Look through the material below and return every line that contains "link".

- SUPPLIED INFORMATION -
..............................
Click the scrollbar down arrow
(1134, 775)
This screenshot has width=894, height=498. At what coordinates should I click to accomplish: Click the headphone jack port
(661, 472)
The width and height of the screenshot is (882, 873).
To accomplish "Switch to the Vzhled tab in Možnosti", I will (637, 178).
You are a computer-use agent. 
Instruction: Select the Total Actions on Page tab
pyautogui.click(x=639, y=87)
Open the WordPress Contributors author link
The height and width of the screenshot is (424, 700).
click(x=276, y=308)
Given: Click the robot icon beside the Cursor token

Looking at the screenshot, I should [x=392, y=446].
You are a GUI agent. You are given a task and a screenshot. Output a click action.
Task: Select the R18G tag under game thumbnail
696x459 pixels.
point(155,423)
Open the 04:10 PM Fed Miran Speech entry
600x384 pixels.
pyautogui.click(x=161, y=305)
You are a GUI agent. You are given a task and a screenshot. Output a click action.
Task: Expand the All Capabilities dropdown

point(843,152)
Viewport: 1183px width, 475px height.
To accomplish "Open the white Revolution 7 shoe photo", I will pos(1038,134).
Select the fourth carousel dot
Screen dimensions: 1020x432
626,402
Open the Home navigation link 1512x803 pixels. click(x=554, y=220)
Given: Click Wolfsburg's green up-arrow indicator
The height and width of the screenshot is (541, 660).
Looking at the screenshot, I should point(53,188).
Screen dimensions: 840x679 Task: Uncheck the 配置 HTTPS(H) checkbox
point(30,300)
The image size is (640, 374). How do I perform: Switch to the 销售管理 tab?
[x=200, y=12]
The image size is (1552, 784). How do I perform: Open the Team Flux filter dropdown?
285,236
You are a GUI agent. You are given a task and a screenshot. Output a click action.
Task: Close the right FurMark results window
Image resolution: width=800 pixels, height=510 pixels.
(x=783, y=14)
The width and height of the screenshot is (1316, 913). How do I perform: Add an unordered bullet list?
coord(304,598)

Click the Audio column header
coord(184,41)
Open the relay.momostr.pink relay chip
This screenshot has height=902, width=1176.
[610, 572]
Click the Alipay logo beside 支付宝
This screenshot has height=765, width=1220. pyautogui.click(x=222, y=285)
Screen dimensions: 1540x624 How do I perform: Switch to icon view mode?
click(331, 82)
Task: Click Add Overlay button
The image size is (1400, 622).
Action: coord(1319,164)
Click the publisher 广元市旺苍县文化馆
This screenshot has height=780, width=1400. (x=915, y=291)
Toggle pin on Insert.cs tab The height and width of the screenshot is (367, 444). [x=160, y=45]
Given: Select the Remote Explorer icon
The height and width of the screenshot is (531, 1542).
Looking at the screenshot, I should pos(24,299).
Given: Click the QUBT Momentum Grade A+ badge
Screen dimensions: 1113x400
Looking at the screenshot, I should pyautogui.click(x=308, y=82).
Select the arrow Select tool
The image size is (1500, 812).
..............................
- SOLUTION TO THE EXERCISE -
Open the WordPress Contributors author link
Open the Home navigation link 1512x803 pixels. click(x=554, y=220)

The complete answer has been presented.